I suspect the unprecedented amount of opinion polling is influencing expectations. There are now so many of them, in so many States, saying the same thing, day after day, that the expectations of a Democrat win are multiplying. But they are all (on average, anyway) saying that Obama is only a few points ahead.

Not quite a pattern

Here are a couple of instances from the past - too few to constitute a 'pattern'. I don't know whether this has been noted before. In 1988 and 2000, after the last two two-term presidencies, the candidate from the incumbent party trailed very badly before making lots of ground in the final weeks/months. In the case of GHW Bush it was enough to win easily, while Al Gore only managed an approximate dead heat (vote-wise) on polling day.

Of course, a difference is that Ronald Reagan and Bill Clinton were still very popular at the ends of their presidencies, while GW Bush ain't. 

But still, if McCain deep-sixes his veep candidate for two weeks and distances himself even more from Bush, then if he's lucky something might take people's minds off the economic outlook, maybe - you never know your luck - on the final weekend Osama bin Laden will endorse Barack Obama, as he did John Kerry in 2004.

And if there is such a thing as the Bradley effect, then six points is nothing.

Forget the Paddy Power stunt. Fat lady is still squeezing into her corset.

New Yorker article on the Australian ballot

(Re my other hat.)

By Harvard historian Jill Lepore, this is a great piece.

October 20 Federal voting intentions

Nielsen says 56 to 44. Tables here.

Federal repercussions of NSW by-elections?

Only one: there is no adjective strong enough to describe how NSW voters will feel about its government in 2010.

October 19 ACT: Scenes from an election

Here are some snaps from Lyneham booth at yesterday's ACT election. Click any for larger version. Note the palm pilots - as opposed to big books - used to identify voters and tick them off, in the third photo (bloke in green t-shirt). [Update: Canberra Times.] 

  

October 18 Malcolm Mackerras's predictions

I emailed Malcolm asking for his ACT election prediction, 'on or off the record'. This was his reply:

'On the record for the ACT I say seven Labor, six Liberals and four for the Greens.  

While I am at it I may just as well make on the record predictions for the NSW by-elections.

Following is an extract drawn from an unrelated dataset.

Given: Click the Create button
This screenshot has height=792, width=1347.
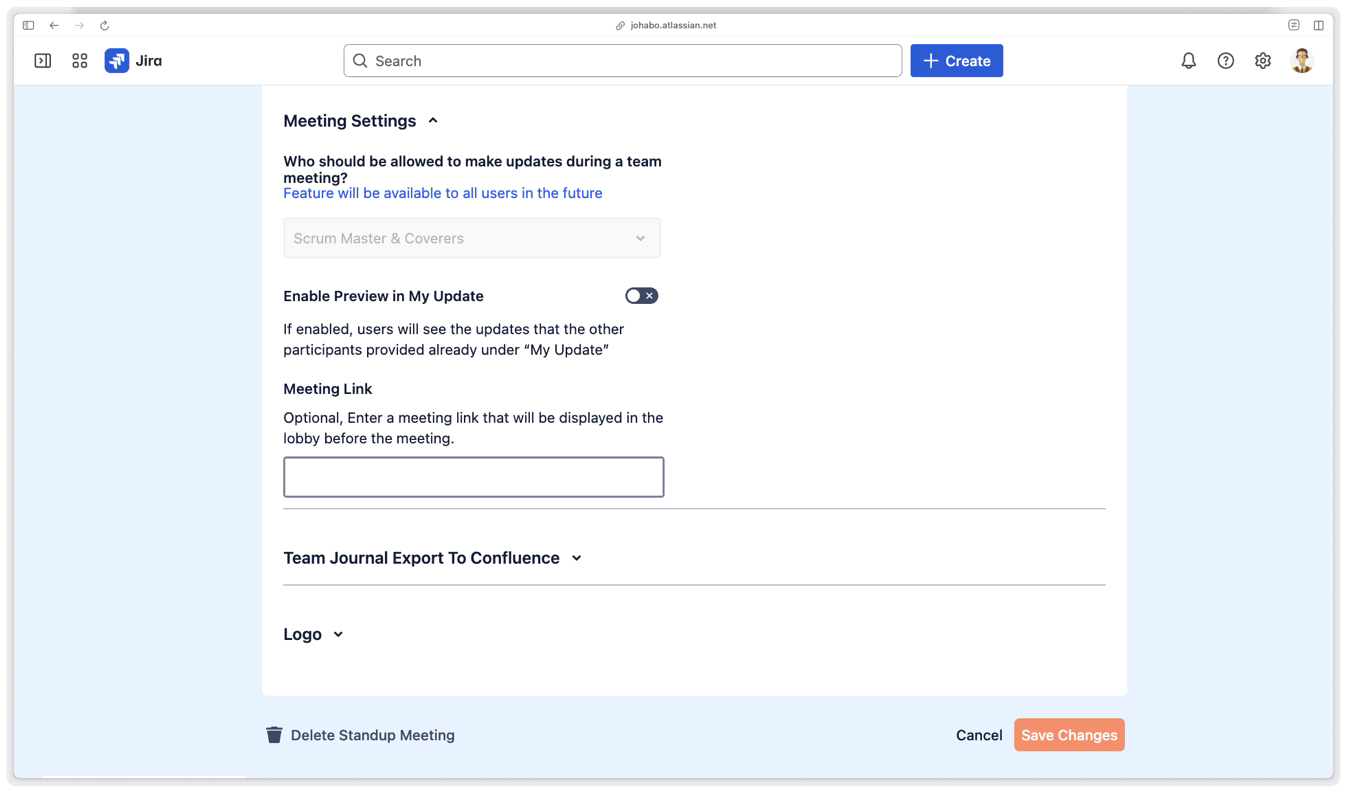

I say the Liberals will gain Ryde, the Nationals will gain Port Macquarie and Labor will retain Cabramatta and Lakemba.

Cheers,

Malcolm'

I think I saw the Canberra Times's Crispin Hull on telly last night predicting 7, 7 and 3

The paper, which isn't updated online until around 9am, apparently has a Patterson poll today showing a 'late swing to Labor' from a fortnight ago. First instalment of same survey yesterday had the opposition leader going backwards on personal ratings.

[Update: they don't update on Saturday's, it seems. Here is a photo of the front page, which includes the below prediction from the poll:]

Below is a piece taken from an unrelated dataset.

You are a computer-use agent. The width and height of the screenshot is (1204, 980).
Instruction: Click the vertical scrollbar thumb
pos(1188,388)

  • New blog the Tally Room predicts: 'ALP 7, Liberal 6, Greens 3, Richard Mulcahy [a former Liberal] 1'.

October 17 My bets: money for jam in Ryde?

A Liberal win in NSW seat of Ryde currently pays $1.60 at Centrebet. I found those odds irresistible. (But I never recommend betting.) [3:25pm: down to $1.20 (v $4.00 for Labor).]

In other news, John McCain now pays $7.00(!) and the Libs in ACT $4.35.

Speaking of McCain ...

Cometh the hour, cometh the goose

I now believe it more likely than not that Barack Obama will be elected US president on November 4. 

If this happens, it will then be incumbent on me to post a big goose here.

The goose will signify me, for my regular, unequivocal predictions of the opposite. 

I shall largely cop it on the chin, although being human will present some mitigating factors - the Palin fiasco of course (I do believe her appointment is the main reason Obama is currently so far ahead in the polls) as well as the Wall Street meltdown. 

I have probably also under-estimated the degree to which Americans really mean it when they talk about 'change'; Australians are more timid. And am surprised at how unimpressive McCain has been; had been thinking of the 2000 version.

But it is true my predictions included no provisos.

Still, it's not over yet. There are three weeks to go, and anything can happen; it will surely get uglier. But am prepping the goose for the somewhat better than even chance of an appearance.